Replacement for lambda - 'def' as an expression?
Terry Reedy
tjreedy at udel.edu
Tue Sep 6 15:37:52 EDT 2005
"Sybren Stuvel" <sybrenUSE at YOURthirdtower.com.imagination> wrote in message
news:slrndhr3q6.48f.sybrenUSE at schuimige.unrealtower.org...
> talin at acm dot org enlightened us with:
>> I'd be sad to see the notion of "anonymous functions" go
Though it is as yet unclear as to what may come in compensation.
> Same here. I think it's a beautyful concept
Are you claiming that including a reference to the more humanly readable
representation of a function (its source code) somehow detracts from the
beauty of the function concept? Or are you claiming that binding a
function to a name rather than some other access reference (like a list
slot) somehow detracts from its conceptual beauty?
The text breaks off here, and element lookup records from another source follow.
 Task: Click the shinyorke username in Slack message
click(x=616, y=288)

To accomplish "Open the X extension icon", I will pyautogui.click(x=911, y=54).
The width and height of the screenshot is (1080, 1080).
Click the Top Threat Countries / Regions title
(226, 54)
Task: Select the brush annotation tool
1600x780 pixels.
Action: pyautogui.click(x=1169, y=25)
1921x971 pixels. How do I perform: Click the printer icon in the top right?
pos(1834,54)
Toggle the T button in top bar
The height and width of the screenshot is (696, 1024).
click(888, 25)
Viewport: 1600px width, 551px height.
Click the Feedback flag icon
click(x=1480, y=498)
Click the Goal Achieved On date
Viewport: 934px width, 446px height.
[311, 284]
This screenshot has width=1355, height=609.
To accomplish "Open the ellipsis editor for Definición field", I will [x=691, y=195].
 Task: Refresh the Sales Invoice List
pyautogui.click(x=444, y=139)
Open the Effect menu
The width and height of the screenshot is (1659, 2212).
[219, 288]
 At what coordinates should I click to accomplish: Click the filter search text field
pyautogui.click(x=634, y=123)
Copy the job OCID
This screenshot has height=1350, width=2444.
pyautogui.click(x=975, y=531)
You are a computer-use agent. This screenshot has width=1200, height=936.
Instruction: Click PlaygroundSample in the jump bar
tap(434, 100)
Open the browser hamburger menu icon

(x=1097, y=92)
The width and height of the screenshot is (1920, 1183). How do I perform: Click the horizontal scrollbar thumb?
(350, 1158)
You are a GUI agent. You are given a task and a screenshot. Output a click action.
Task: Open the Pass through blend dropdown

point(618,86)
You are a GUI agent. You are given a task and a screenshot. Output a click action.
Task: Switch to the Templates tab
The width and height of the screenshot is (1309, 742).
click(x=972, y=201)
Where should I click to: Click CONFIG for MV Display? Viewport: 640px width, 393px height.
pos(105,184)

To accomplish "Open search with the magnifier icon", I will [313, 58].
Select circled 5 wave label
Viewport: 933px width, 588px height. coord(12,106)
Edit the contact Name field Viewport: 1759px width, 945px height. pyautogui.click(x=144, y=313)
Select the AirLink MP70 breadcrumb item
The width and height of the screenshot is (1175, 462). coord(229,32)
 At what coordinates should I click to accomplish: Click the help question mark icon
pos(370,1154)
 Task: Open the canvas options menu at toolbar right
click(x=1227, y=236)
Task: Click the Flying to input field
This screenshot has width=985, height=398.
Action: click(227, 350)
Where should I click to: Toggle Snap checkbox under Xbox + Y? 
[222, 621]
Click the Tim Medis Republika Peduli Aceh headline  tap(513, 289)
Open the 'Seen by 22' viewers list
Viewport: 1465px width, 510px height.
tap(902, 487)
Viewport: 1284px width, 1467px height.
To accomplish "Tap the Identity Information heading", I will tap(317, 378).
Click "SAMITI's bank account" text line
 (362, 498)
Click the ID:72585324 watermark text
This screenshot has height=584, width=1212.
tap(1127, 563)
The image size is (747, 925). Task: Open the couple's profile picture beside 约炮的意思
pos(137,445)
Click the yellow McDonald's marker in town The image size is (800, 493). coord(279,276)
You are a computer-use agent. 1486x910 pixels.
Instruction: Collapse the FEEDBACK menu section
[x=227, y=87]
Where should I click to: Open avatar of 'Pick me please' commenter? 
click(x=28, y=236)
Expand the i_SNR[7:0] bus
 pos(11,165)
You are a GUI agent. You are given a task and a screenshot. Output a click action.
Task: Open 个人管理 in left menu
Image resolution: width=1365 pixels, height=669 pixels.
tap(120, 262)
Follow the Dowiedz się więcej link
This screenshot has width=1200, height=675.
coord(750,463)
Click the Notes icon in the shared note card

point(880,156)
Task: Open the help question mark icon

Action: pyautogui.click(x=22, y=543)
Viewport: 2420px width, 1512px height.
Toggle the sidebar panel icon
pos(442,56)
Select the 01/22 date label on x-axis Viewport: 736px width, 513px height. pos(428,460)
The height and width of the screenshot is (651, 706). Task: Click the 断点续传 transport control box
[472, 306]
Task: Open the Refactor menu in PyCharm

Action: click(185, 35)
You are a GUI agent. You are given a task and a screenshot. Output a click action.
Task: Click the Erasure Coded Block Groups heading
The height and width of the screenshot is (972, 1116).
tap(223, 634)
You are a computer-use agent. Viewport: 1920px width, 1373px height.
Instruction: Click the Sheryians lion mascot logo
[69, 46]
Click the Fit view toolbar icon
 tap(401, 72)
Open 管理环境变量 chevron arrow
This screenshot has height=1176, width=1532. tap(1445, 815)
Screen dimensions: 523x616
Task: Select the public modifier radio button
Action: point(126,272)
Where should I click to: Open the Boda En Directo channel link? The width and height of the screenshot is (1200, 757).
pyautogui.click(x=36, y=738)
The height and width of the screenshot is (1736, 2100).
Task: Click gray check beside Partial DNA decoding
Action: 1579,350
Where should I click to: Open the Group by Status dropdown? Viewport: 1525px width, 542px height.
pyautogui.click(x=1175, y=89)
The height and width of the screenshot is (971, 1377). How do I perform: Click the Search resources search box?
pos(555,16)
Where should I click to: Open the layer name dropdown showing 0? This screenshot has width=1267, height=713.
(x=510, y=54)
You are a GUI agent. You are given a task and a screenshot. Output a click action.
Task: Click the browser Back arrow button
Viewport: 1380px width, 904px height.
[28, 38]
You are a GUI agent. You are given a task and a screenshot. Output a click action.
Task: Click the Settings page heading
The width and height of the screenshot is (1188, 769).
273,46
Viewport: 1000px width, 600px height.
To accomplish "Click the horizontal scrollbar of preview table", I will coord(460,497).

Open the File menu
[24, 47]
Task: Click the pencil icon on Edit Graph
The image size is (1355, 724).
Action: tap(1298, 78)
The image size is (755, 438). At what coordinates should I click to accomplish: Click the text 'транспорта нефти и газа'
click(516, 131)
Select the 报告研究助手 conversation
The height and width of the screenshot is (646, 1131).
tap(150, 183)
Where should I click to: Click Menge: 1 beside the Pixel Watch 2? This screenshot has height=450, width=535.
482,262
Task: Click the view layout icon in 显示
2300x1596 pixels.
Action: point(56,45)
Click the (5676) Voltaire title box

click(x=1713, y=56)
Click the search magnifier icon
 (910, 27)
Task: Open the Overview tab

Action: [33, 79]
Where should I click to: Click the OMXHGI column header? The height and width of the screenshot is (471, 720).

Is so, would you say
the same about numbers?
It seems to me that the beauty of the function concept is quite independent
of its definition syntax and post-definition access method.
>, and very powerful.
If anything, adding a source pointer to a function object makes it more,
not less powerful.
>> What about passing an anonymous function as an argument,
>> which is the most common case?
>
> I don't really like that. The syntax is way too messy.
I agree.
> Just the
> funcref = def(args):
> ...
> syntax would suffice for me.
But this is deficient relative to def funcref(args): ... since the *only*
difference is to substitute a generic tag (like '<lambda>') for a specific
tag (like 'funcref') for the .func_name attribute.